Tuesday, April 6, 2010

Wood Turtles

Well, its early April and I've already found and documented 18 species of reptiles and amphibians since mid-March in Michigan this spring. Of these species that I've seen, there's a particular species of turtle that inhabits the northern region of the Lower Peninsula and into the Upper Peninsula. It is a turtle of clear, cool rivers and adjacent woodlands. It is of course Glyptemys insculpta, the Wood Turtle. These turtles are an intermediate between river turtles like the Northern Map Turtle and terrestrial turtles like the Eastern Box Turtle. Woods spend most of their time in the early spring in the rivers and then eventually move into the woodlands by early summer. In late March, a good friend and I decided to take a hike along a local river and see what sorts of herpetofauna we could find.
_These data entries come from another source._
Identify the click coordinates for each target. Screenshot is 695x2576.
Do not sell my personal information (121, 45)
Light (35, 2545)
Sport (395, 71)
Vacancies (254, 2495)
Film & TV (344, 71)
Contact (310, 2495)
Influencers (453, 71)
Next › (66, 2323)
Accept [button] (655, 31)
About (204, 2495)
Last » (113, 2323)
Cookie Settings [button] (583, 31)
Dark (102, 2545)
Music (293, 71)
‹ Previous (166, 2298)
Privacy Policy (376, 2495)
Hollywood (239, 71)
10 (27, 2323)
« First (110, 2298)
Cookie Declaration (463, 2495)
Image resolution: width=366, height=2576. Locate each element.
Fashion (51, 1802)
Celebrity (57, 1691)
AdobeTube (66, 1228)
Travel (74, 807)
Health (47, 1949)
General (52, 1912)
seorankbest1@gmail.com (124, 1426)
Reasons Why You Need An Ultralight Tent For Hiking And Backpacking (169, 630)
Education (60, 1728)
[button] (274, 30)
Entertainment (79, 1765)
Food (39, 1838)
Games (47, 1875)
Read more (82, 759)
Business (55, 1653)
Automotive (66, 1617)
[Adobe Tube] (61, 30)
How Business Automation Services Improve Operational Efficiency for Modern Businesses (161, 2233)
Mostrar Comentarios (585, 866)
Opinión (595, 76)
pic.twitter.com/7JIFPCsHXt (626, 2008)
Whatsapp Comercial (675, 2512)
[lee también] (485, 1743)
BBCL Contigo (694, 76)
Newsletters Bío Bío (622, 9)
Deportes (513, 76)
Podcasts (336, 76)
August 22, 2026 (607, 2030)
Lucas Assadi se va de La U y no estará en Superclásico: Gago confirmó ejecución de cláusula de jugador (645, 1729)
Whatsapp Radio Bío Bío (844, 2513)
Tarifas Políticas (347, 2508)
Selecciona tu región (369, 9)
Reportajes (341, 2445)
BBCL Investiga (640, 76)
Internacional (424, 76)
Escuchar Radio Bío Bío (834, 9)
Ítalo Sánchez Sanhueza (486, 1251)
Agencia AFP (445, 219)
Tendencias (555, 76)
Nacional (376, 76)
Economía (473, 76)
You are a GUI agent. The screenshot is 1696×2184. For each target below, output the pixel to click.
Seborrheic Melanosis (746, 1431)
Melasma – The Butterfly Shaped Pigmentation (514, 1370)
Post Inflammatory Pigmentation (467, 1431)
We noticed good numbers of Map Turtles basking on fallen logs, so we were hopeful that several other species would be out and about. There was no lack of snakes in the floodplain forest, as we found several species moving about in the warm afternoon sunshine.

Northern Brown Snake - Storeria dekayi

Eastern Garter Snake - Thamnophis sirtalis

Eventually by walking along the river's edge we got lucky. These things just stand out in the crystal clear water. He was in pursuit of a smaller wood turtle a little farther out, we just sat and watched him moving about for a few minutes.

Farther downstream we found two males out and about for a stroll along the river's edge. They were more than cooperative for pictures as they moved about along the forest floor. This species of turtle has more personality than any other reptile or amphibian I've ever encountered in the field.